Il resoconto intensamente personale di Charlotte Porter del danno emotivo inflitto a lei dall'uragano Katrina è una lezione di oggetti per tutti noi. Siamo abituati a collegare PTSD al combattimento, ma è molto più profondo di così.

Ho parlato con un soldato qualche anno fa che non riusciva a capire perché avesse il PTSD perché non era mai stato in combattimento da solo; quando gli chiesi che cosa faceva nell'esercito, mi disse che era uno specialista dell'obitorio, che riempiva pezzi di soldati morti in sacchi per il corpo. Quindi i soldati possono sperimentare il trauma di seconda mano. Sappiamo anche che i poliziotti e i deputati possono soffrire di PTSD. Operatori di droni che uccidono persone in un continente possono subire un trauma simile. E le loro famiglie possono anche soffrire di PTSD di seconda mano.

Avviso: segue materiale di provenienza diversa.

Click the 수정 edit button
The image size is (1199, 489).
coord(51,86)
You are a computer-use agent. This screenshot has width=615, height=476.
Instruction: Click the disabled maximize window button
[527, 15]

Ma ora Charlotte ci ricorda che i giornalisti che si sentono impotenti di fronte al disastro sono ugualmente a rischio. Questo è qualcosa che tutte le organizzazioni di notizie dovrebbero affrontare, se già non l'hanno fatto. Reuters ha in atto un programma di consulenza per i suoi corrispondenti di guerra, secondo un editore con cui ho parlato qualche anno fa mentre stavamo giudicando i premi Pulitzer insieme alla Columbia University.

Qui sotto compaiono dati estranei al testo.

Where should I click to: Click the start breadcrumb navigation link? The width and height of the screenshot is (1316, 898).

Il dolore, il senso di colpa e la vergogna fanno tutti parte del mix. Molti soldati soffrono di quella che io chiamo la "sindrome dell'anima ferita", causata quando le azioni che hanno preso (o non hanno preso) violano il codice morale con cui sono stati sollevati. C'è un'enorme ferita emotiva causata dall'uccidere altri, o dal non riuscire a impedire che un amico venga ucciso.

Questo è vero anche per i giornalisti. Oltre ad essere osservatori imparziali, siamo anche umani. E non è facile allontanarsi dalle persone che soffrono. Sappiamo che vivere un disastro come Katrina può cambiare la vita, ma sappiamo anche che il trauma è cumulativo – si accumula nel corso degli anni.

Il resoconto di Charlotte sulla progressione di quel disturbo è abbastanza tipico. Il dolore, il senso di colpa e la vergogna creano depressione. Le persone depresse si nascondono e si leccano le ferite. L'isolamento è comune perché non vuoi che le persone sappiano di te ciò che sai di te stesso.

Una delle cose che ho imparato dai veterinari è che l'espiazione è una parte enorme della guarigione. Molti veterani si sentono meglio con se stessi quando cercano di aiutare gli altri.

Riconoscere il problema e affrontarlo è fondamentale e applaudo Charlotte per aver contattato coloro a cui si era nascosta. La applaudo anche per la sua onestà e coraggio nello scrivere a riguardo. Ma poi, come sanno i suoi amici, è solo chi è lei.